Toomua was a shining light in the Wallabies’ painful 20-13 loss to England and is set to start his ninth Test, against Italy this weekend after usurping close mate Christian Leali’ifano at inside centre.

The Brumbies five-eighth’s seemingly meteoric 2013 rise is testament to hard work and a steely focus after his first taste of national honours ended disastrously four years ago.

The rugged Toomua lasted only 110 seconds in his uncapped midweek Wallabies debut, breaking his jaw in a tackle gone wrong against Cardiff Blues on the 2009 Spring Tour.
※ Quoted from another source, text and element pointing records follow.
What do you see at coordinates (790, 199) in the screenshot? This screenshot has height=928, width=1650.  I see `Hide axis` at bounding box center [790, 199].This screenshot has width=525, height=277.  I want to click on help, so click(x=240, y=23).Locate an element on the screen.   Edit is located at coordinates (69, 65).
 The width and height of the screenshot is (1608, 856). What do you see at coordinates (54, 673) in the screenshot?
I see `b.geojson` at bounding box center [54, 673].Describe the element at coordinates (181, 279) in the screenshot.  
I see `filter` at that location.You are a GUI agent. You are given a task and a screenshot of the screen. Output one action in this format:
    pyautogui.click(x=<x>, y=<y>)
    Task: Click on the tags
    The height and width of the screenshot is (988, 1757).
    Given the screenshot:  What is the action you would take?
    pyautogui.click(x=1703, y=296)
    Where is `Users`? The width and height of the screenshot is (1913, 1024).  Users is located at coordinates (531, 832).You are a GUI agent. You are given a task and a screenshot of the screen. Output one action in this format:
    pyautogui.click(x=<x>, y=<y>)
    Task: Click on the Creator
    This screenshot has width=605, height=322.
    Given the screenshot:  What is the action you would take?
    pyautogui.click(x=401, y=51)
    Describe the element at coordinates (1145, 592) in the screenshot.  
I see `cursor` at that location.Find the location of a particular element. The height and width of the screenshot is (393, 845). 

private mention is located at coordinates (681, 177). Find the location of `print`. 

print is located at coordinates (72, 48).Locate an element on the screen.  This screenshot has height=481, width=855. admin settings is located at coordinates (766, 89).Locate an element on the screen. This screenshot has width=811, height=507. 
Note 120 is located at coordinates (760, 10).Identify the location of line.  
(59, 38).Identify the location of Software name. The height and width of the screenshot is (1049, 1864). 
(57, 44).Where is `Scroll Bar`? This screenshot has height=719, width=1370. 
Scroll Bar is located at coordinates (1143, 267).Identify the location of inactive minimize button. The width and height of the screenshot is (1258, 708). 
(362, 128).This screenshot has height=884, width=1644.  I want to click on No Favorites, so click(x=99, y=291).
“I got a little bit over excited,” the 23-year-old told AAP.

“I rushed out of the line.

“It may sound stupid but I didn’t keep that jersey. I always said to myself I would get a real one.

“A sign of arrogance or over-confidence? I don’t know, but I’m pretty happy I gambled and got another one.”

While Toomua made his debut against the All Blacks at five-eighth in August before losing the No.10 jersey, he has taken his chance at No.12 with both hands and worked well beside Quade Cooper.

His rib-rattling defence, hard ball-running – shown by his powerful try against England – and booming right boot make him a good foil for Cooper.

The pair were Brisbane schoolboy rivals and Toomua actually led Queensland II to the 2006 Australian Schoolboys title when the new Wallabies vice-captain was the Queensland I playmaker.

Toomua played opposite Beale in the semi-final and orchestrated a huge upset over NSW I and then went on to beat NSW II in the final.

It was Matt Giteau’s return to Canberra from the Western Force in 2010, then a series of injuries, which hamstrung Toomua, who has spent the past three years struggling for any Super Rugby game time.

“I guess I’m here eventually,” he told AAP.

“It means more in the end.

“To actually have a good four years of slugging it out and then getting another crack.

“It’s probably what drives you off field. Because you know what it’s like to watch other guys do it.”